AUFGABENSTELLUNG ▸
Setze das Interview über Rassismus in der Kirche im Anschluss an seinen letzten Satz fort.

TEXTAUSZUG ▸
Was tun gegen Rassismus in der Kirche?

Stefanie Bohn und James Karanja
© Privat, Christoph Oetzmann
Die beiden evangelischen Theologen Stefanie Bohn und James Karanja berichten über Rassismus in der evangelischen Kirche und wie man dagegen vorgehen sollte.
Schmerzhafte Erfahrungen
Was tun gegen Rassismus in der Kirche?
Gespräch mit evangelischer Pfarrerin Bohn und EJW-Jugendreferent Karanja
Auch die evangelische Kirche ist kein rassismusfreier Raum. Diskriminierungen wegen Herkunft oder Hautfarbe gehören wohl zum Alltag in Gemeinden - so die Erfahrungen von Persons of Color wie Pfarrerin Bohn und Jugendreferent Karanja. Doch was tun? Im Interview erzählen die evangelischen Theolog:innen von persönlichen Erfahrungen, überkommenen Denkweisen in der Kirche und ihren Ideen und Forderungen zur Veränderung des Denkens und des Umgangs der Kirche mit dieser Problematik.

Stefanie Bohn (40) - Pfarrerin der evangelischen Maria-Magdalena-Gemeinde im Frankfurter Stadtteil Sachsenhausen - und James Karanja (53) - promovierter Theologe und Jugendreferent im Evangelischen Jugendwerk (EJW) Bad Homburg und auch für Hessen - haben in Sachen Rassismus selbst schon einiges erlebt - auch in der Kirche. Auch wissen sie von anderen PoC (Person of Color) und deren Erfahrungen mit alltäglicher Diskriminierung unter dem eigentlich schützenden Dach der Kirche.

evangelisch.de: Frau Bohn, Herr Karanja, wie muss man sich latenten Rassismus im Kirchenalltag vorstellen?

GESAMMELTE DATEN ▸
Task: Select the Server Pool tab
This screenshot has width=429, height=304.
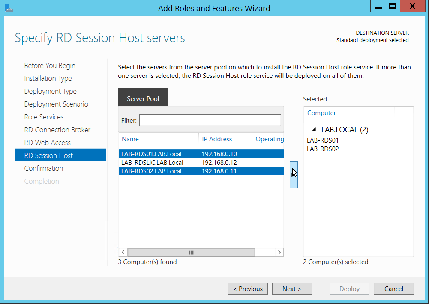Action: (x=143, y=98)
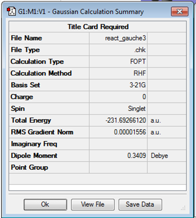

LÖSUNG DER AUFGABE ▸
Stefanie Bohn: So etwas kommt leider oft vor, wenn man sich in der Kirche bewegt. Das sind keine Einzelerfahrungen, die mal vorkommen, sondern zum Alltag in der Kirche gehören. Im zentralen Gottesdienst zur Gebetswoche für die Einheit der Christen jüngst in Frankfurt habe ich von einer Trauerfeier erzählt, die ich geleitet habe - offenbar zur Irritation einer Frau und eines Mannes. "Sieh mal an" flüsterten sie kopfschüttelnd und kommentierten mein Eintreten mit einem deutlich vernehmbaren "Das wird dann heute nichts". Es löste bei mir ein Unwohlsein aus, das ich von anderen Erlebnissen kannte.

Am Ende der Trauerfeier kam der Mann auf mich zu und sagte Sätze wie "Das haben Sie aber gut gemacht. Sie sprechen ja auch so gut deutsch - erstaunlich, das ist man von schwarzen Menschen gar nicht gewohnt". Und: "Sie haben auch die Biografie (des Verstorbenen) so gut verarbeitet - das zeugt von Fleiß". Ein "Ja, unglaublich" und ein "Ja, unfassbar" beendeten diese Begegnung - an dem noch offenen Grab eines Verstorbenen.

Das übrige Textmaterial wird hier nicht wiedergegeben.